In fact, the latest IPCC report, which evaluates research around the world regarding the state of global warming, shows more clearly than ever how greenhouse gas emissions from a minority of people in developed countries are driving deadly climate extremes like heat waves and droughts, while poorer Black and Brown people in developing countries disproportionately bear the impacts, including deaths, property destruction, famines and displacement, ICN’s Bob Berwyn reported.
Further complicating energy transition debates in many developing countries with abundant fossil fuel reserves is what economists call the “resource curse.” That’s when discovering a valuable resource like gold or oil, which should benefit residents, ends up harming the public, such as leading to conflict, corruption, poverty and poor health outcomes.
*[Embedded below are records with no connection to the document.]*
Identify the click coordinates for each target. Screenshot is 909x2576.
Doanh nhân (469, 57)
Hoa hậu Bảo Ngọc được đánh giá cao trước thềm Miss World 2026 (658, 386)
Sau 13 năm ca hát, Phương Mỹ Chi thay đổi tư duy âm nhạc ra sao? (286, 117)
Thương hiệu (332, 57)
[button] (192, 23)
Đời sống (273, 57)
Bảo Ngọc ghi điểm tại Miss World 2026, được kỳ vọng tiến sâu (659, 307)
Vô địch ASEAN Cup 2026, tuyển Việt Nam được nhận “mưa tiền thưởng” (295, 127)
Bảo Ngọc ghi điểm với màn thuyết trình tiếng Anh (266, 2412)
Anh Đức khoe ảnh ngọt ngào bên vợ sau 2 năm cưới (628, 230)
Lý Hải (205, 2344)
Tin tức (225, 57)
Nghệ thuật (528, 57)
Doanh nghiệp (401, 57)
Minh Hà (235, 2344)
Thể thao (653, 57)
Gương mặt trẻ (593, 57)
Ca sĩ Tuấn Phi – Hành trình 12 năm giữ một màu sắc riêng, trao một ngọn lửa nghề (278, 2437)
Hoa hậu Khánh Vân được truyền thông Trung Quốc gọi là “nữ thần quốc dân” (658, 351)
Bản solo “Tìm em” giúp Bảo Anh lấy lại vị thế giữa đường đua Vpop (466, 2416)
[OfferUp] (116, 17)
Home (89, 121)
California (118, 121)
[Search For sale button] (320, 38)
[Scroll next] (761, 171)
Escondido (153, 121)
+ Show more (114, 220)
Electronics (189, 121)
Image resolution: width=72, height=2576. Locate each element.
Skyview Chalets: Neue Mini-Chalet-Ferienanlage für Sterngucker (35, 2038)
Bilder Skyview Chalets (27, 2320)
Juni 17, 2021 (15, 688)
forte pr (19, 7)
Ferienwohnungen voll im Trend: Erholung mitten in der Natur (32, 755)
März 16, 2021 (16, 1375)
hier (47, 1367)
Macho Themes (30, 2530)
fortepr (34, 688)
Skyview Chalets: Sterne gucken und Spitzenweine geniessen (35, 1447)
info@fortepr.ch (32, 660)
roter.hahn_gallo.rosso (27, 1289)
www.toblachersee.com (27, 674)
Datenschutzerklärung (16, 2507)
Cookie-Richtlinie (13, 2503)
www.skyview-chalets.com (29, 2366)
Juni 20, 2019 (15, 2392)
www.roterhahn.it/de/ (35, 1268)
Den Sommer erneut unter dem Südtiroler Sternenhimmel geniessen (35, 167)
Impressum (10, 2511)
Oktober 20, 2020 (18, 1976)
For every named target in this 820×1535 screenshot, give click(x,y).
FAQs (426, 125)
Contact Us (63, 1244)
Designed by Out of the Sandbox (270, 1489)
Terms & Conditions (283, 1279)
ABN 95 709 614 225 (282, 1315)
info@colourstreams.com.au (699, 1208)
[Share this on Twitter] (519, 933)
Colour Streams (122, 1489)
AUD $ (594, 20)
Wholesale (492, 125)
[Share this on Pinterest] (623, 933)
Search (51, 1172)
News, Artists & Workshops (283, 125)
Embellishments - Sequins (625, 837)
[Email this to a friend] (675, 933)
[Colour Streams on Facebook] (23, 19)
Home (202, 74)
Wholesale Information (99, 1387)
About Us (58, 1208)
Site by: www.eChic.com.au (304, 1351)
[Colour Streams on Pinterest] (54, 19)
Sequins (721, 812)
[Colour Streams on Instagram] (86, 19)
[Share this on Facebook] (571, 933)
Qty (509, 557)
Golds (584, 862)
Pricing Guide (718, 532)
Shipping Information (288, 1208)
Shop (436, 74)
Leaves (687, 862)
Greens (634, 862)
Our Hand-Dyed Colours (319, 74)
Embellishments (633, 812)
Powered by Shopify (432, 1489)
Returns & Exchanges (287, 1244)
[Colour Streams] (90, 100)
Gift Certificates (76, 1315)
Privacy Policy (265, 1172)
Rich nations have tried responding to these complex realities by offering to help poorer nations in their efforts to adapt to the climate crisis. In 2009, the world’s wealthiest nations pledged to give poorer nations $100 billion a year to adapt to climate change, starting in 2020. That promise, however, has so far come up short.
But on Wednesday, U.S. special envoy for climate change John Kerry said that next year would be the year the United States and other wealthy countries fulfilled their promise. “We’re just a little bit shy of it for 2022,” Kerry told members of the United Nations Security Council. “It is absolutely clear we will have it for 2023. I still think we can get it for 2022.”
That’s it this week for Today’s Climate. Thanks for reading and I’ll be back in your inbox next Tuesday.